Union Pacific announced it is modifying its near-dock container transfer operation near the Port of Los Angeles to reduce truck traffic in and out of downtown Los Angeles. The change will help eliminate an estimated 500,000 truck trips annually from Los Angeles-area highways such as the busy I-710.

Union Pacific's Intermodal Container Transfer Facility (ICTF), located just four miles from the Port, will load and unload nearly all L.A. Basin international marine containers not handled on dock, eliminating the need to truck international containers to other Los Angeles-area intermodal ramps via busy highways.

International containers will continue to make the short four-mile trip from the Port to Union Pacific's ICTF via truck, but once at the ICTF, international containers will be transferred to rail cars and then travel through the Alameda Corridor to destinations throughout the United States ' favorably affecting traffic congestion and air emissions in the L.A. Basin.

The new container handling policy will consume most of the ICTF's capacity. To accommodate anticipated growth at San Pedro Bay Ports, Union Pacific and Port Authorities are investigating expanding the ICTF to handle an estimated 1.6 million marine containers annually.

Recently, the Port of Los Angeles Board of Harbor Commissioners directed its staff to work with Union Pacific on possible expansion and provide the Board with an interim status report.
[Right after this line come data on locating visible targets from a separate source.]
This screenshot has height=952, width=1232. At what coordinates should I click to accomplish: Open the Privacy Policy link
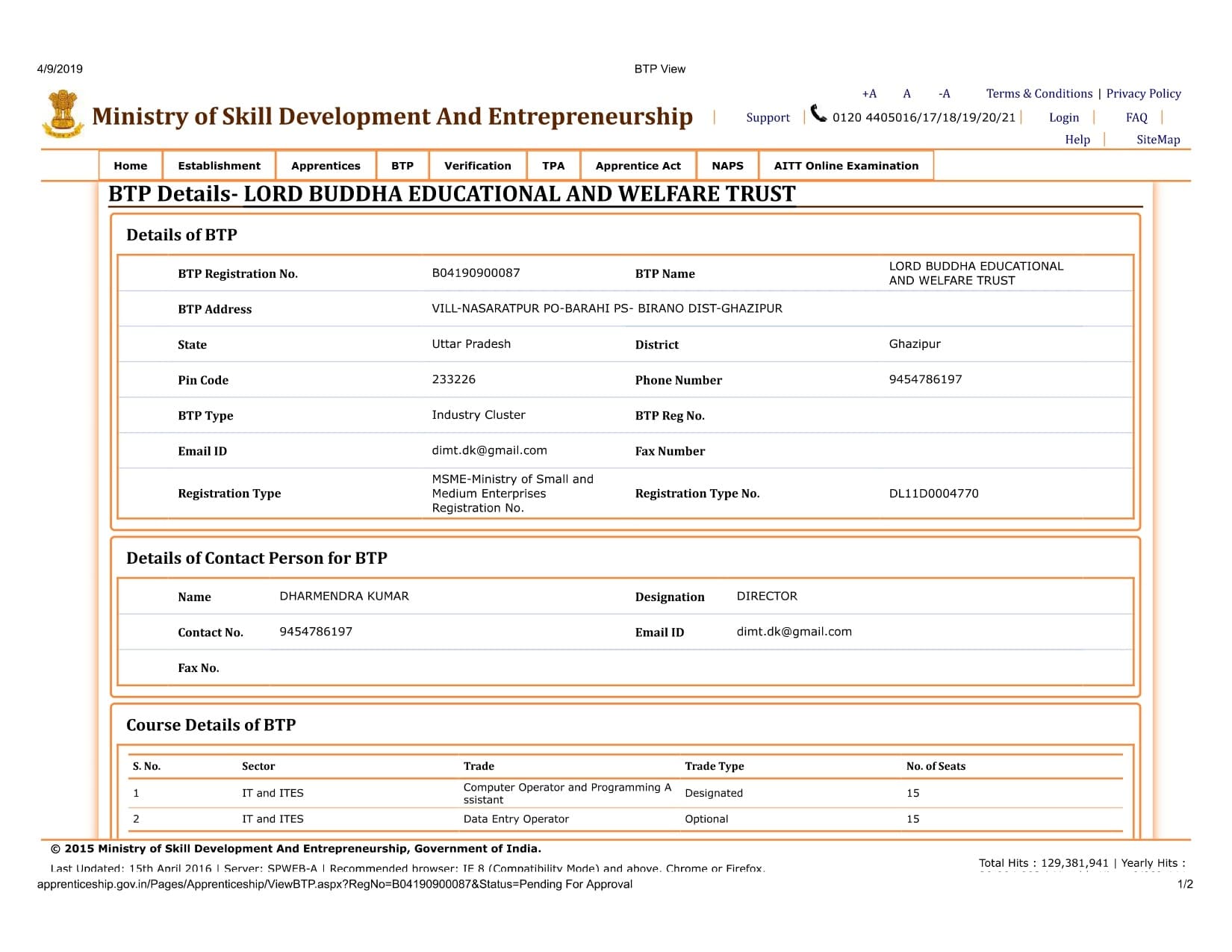coord(1144,93)
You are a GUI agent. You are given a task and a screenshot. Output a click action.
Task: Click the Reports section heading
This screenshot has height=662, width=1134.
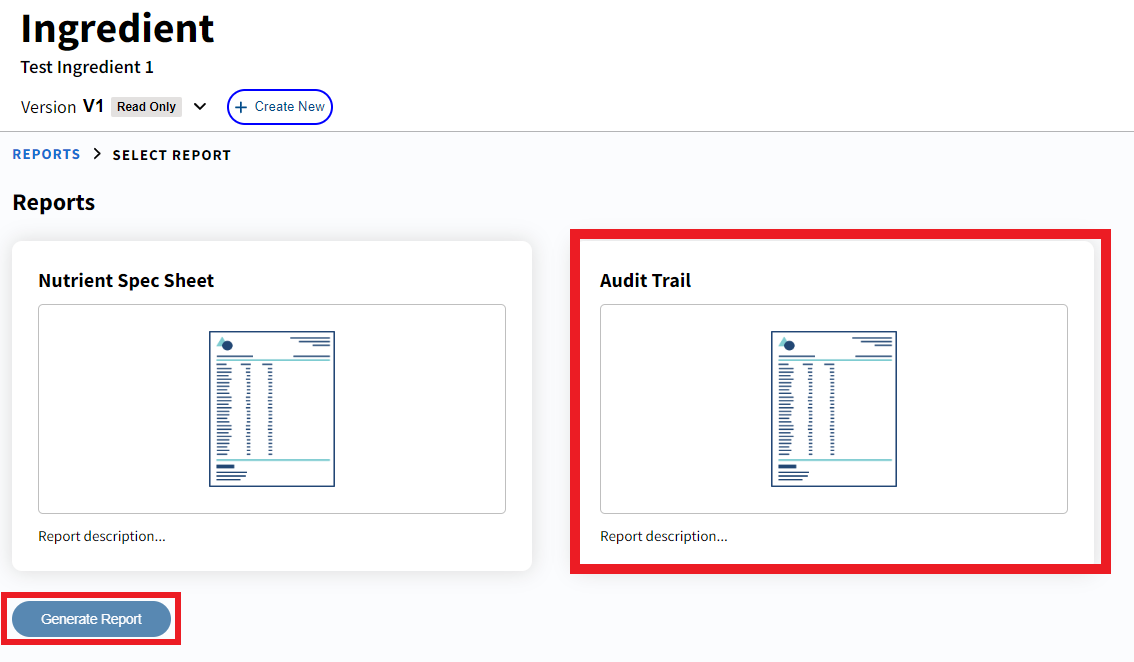(x=53, y=202)
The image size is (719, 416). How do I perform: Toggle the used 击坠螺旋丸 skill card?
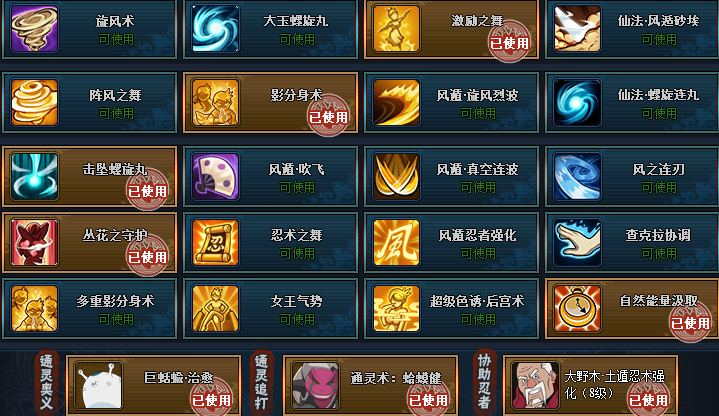tap(89, 177)
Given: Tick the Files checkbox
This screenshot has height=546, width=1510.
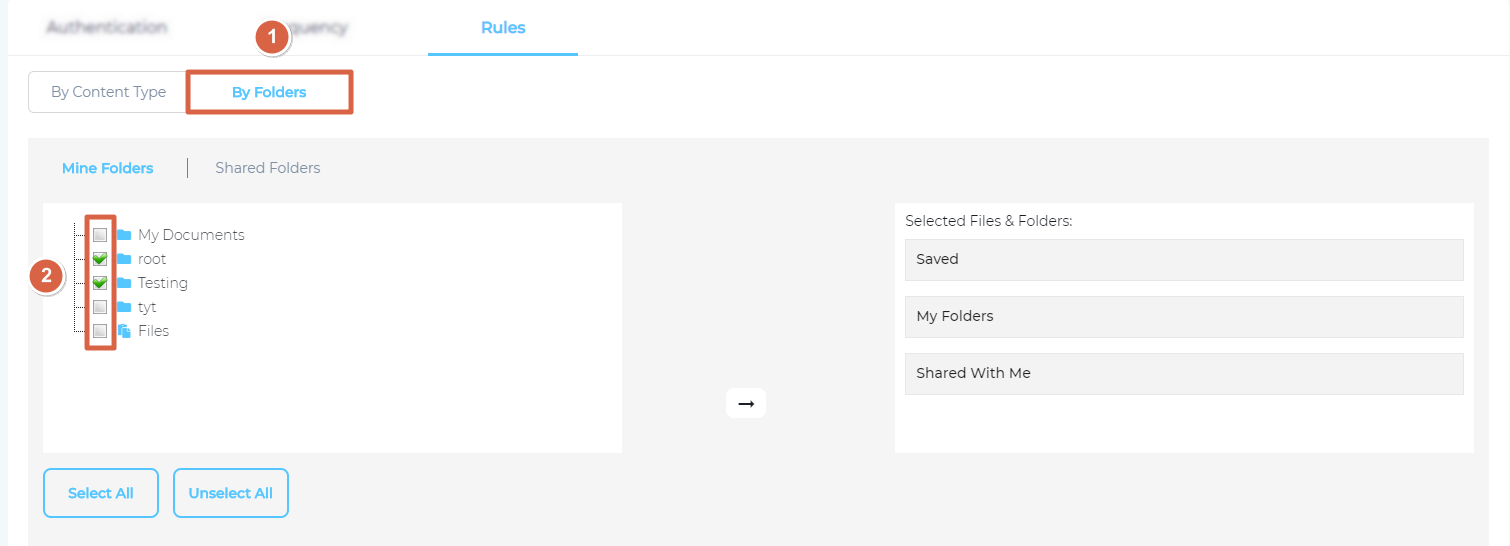Looking at the screenshot, I should (100, 331).
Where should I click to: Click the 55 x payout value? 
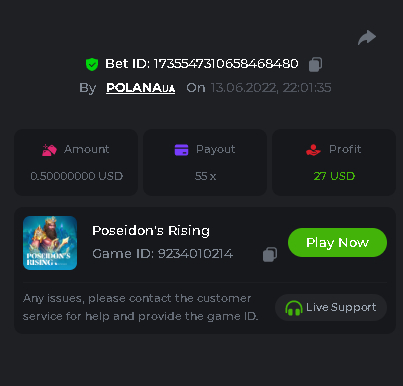point(205,176)
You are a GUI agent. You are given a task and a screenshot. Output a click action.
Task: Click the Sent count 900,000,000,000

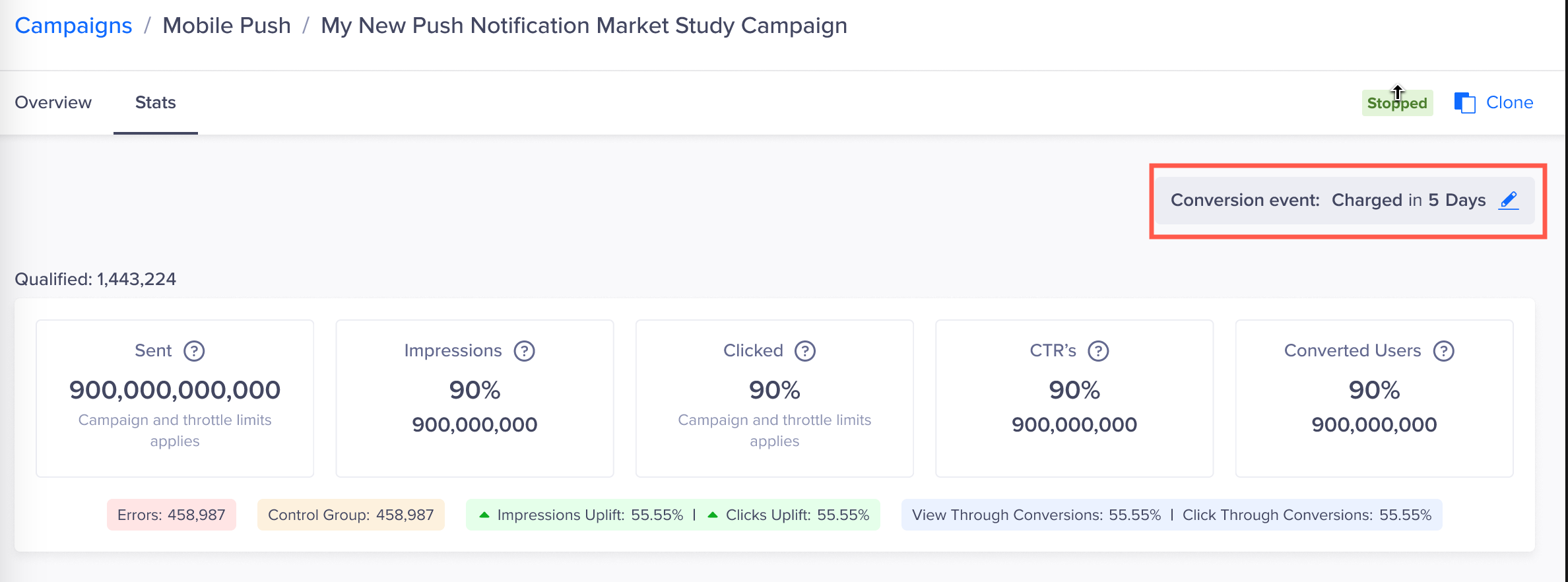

The proposed expansion would be consistent with phases contemplated when the ICTF was planned and constructed in the 1980s.

"An expanded ICTF will support Port growth and promote increased use of the Alameda Corridor," said John Kaiser, vice president and general manager of intermodal - Marketing and Sales for Union Pacific. "The expansion also would help control highway congestion and truck emissions by eliminating millions of future truck trips annually."